LLM-Only is Fastest: HyDE is the most efficient method across the board.
Corpus Methods are Slower: Methods requiring corpus assessment (PRF-Umbrela, Umbrela-HyDE) incur higher latency, which scales linearly with the number of candidate documents and document length.
Trade-off: Gaining the performance benefits of corpus feedback requires a significant increase in inference-time latency.

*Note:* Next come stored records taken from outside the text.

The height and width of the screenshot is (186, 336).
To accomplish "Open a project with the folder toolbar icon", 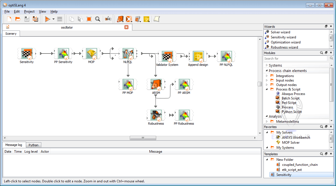I will (x=18, y=19).
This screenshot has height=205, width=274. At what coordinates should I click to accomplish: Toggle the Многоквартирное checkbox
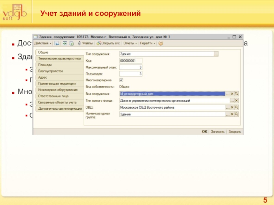(x=121, y=80)
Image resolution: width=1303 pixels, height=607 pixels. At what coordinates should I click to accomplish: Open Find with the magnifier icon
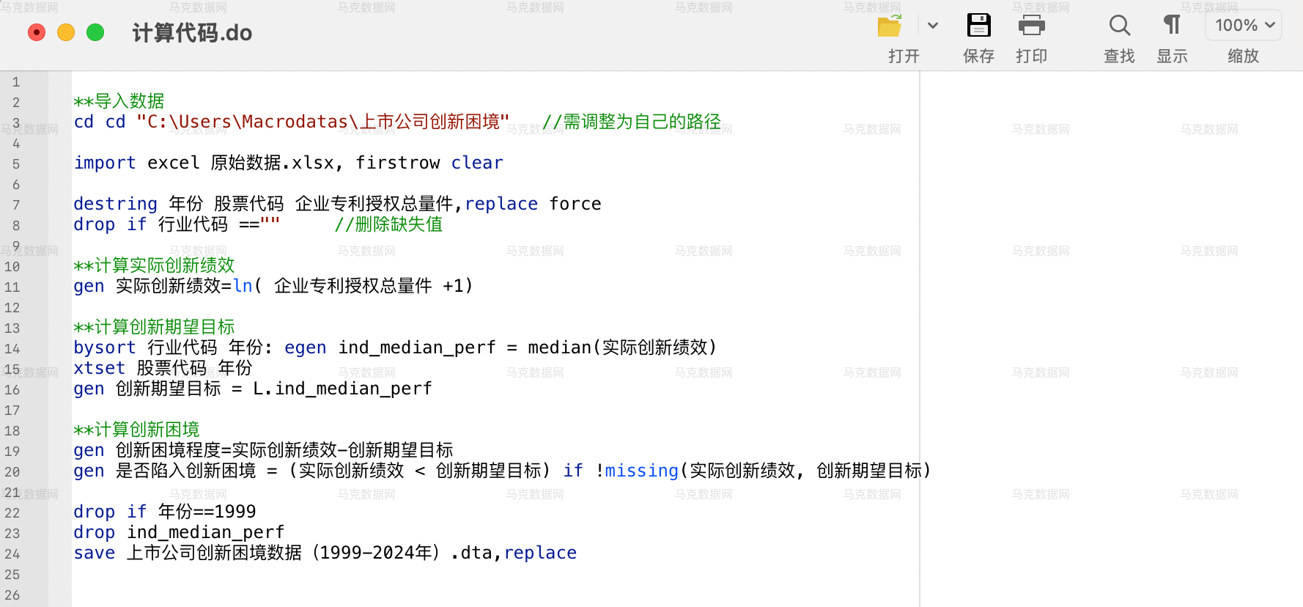coord(1119,26)
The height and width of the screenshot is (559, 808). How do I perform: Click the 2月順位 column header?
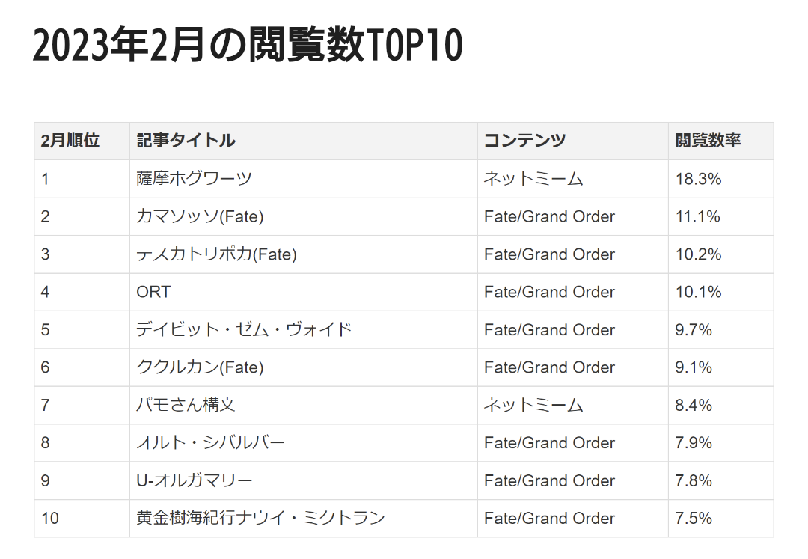[x=70, y=141]
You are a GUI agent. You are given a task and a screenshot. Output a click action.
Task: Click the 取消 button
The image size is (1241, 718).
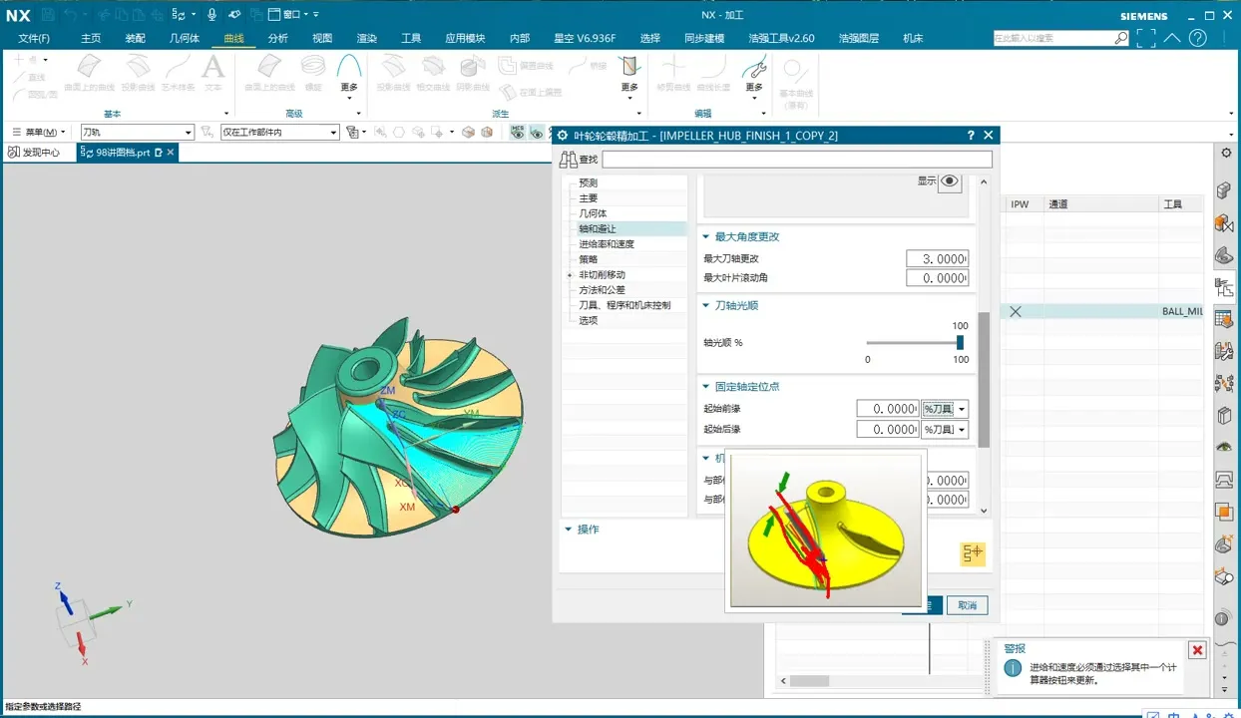tap(967, 605)
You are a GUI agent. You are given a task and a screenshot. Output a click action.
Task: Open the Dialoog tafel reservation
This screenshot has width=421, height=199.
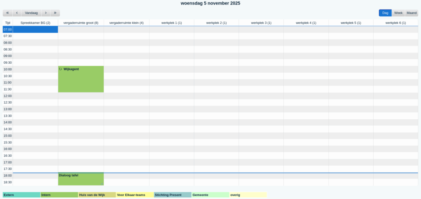(x=81, y=178)
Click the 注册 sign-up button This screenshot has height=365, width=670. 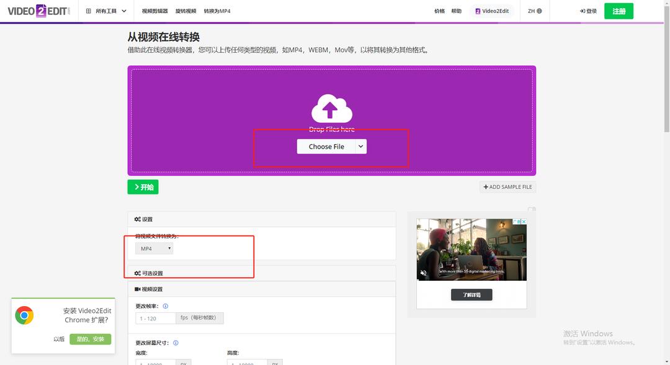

5. Significance and Implications

Best Practices: The paper provides concrete guidelines for practitioners. For dense retrieval, use Rocchio updates with LLM-generated feedback. For sparse retrieval (BM25), HyDE is a strong baseline, but Corpus feedback is superior if a strong initial retriever is available and latency is not a constraint.
Retriever Limitations: The study highlights that dense retrievers (like Contriever) are currently less effective at utilizing PRF signals compared to sparse retrievers (BM25), suggesting a gap in current dense retrieval architecture.
Future Directions: The findings suggest that future PRF research should focus on improving the initial retriever's quality for corpus-based methods and optimizing the feedback models for dense vectors, rather than just generating more text.

In summary, this paper demystifies the "black box" of LLM-PRF by proving that how feedback is processed (the model) is just as important as where it comes from (the source), and that the optimal strategy depends heavily on the downstream retriever and latency constraints.